__Task objective__: Please print each entry below exactly as it reads.

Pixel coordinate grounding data
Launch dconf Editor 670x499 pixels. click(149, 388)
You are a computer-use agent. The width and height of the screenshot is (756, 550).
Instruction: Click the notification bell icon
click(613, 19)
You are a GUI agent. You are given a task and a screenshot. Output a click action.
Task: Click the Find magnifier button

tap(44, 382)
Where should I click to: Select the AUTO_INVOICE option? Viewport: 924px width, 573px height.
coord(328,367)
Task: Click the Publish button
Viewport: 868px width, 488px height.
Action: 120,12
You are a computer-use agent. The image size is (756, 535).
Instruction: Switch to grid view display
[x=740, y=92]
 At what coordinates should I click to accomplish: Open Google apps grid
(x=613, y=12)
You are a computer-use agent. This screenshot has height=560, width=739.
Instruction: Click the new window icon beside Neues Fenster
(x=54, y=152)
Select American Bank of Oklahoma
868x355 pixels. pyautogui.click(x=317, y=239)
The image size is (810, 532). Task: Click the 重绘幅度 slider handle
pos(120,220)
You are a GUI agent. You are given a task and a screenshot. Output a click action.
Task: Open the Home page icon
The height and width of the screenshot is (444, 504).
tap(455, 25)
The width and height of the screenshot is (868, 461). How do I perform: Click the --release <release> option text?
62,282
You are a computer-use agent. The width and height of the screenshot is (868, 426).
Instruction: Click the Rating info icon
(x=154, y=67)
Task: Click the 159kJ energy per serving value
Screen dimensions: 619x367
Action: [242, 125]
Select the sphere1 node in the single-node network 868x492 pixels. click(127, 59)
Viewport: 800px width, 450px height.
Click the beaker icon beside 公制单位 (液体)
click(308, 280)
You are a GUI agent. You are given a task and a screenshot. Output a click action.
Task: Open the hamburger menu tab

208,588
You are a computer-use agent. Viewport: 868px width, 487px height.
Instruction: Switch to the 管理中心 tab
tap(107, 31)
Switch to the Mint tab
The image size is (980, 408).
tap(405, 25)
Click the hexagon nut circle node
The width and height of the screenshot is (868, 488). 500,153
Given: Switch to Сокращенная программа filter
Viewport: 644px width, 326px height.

__The completed task__:
Launch dconf Editor 670x499 pixels. click(149, 388)
You are a computer-use agent. The width and height of the screenshot is (756, 550).
Instruction: Click the notification bell icon
click(613, 19)
You are a GUI agent. You are given a task and a screenshot. Output a click action.
Task: Click the Find magnifier button

tap(44, 382)
Where should I click to: Select the AUTO_INVOICE option? Viewport: 924px width, 573px height.
coord(328,367)
Task: Click the Publish button
Viewport: 868px width, 488px height.
Action: 120,12
You are a computer-use agent. The image size is (756, 535).
Instruction: Switch to grid view display
[x=740, y=92]
 At what coordinates should I click to accomplish: Open Google apps grid
(x=613, y=12)
You are a computer-use agent. This screenshot has height=560, width=739.
Instruction: Click the new window icon beside Neues Fenster
(x=54, y=152)
Select American Bank of Oklahoma
868x355 pixels. pyautogui.click(x=317, y=239)
The image size is (810, 532). Task: Click the 重绘幅度 slider handle
pos(120,220)
You are a GUI agent. You are given a task and a screenshot. Output a click action.
Task: Open the Home page icon
The height and width of the screenshot is (444, 504).
tap(455, 25)
The width and height of the screenshot is (868, 461). How do I perform: Click the --release <release> option text?
62,282
You are a computer-use agent. The width and height of the screenshot is (868, 426).
Instruction: Click the Rating info icon
(x=154, y=67)
Task: Click the 159kJ energy per serving value
Screen dimensions: 619x367
Action: [242, 125]
Select the sphere1 node in the single-node network 868x492 pixels. click(127, 59)
Viewport: 800px width, 450px height.
Click the beaker icon beside 公制单位 (液体)
click(308, 280)
You are a GUI agent. You are given a task and a screenshot. Output a click action.
Task: Open the hamburger menu tab

208,588
You are a computer-use agent. Viewport: 868px width, 487px height.
Instruction: Switch to the 管理中心 tab
tap(107, 31)
Switch to the Mint tab
The image size is (980, 408).
tap(405, 25)
Click the hexagon nut circle node
The width and height of the screenshot is (868, 488). 500,153
Given: Switch to Сокращенная программа filter
Viewport: 644px width, 326px height.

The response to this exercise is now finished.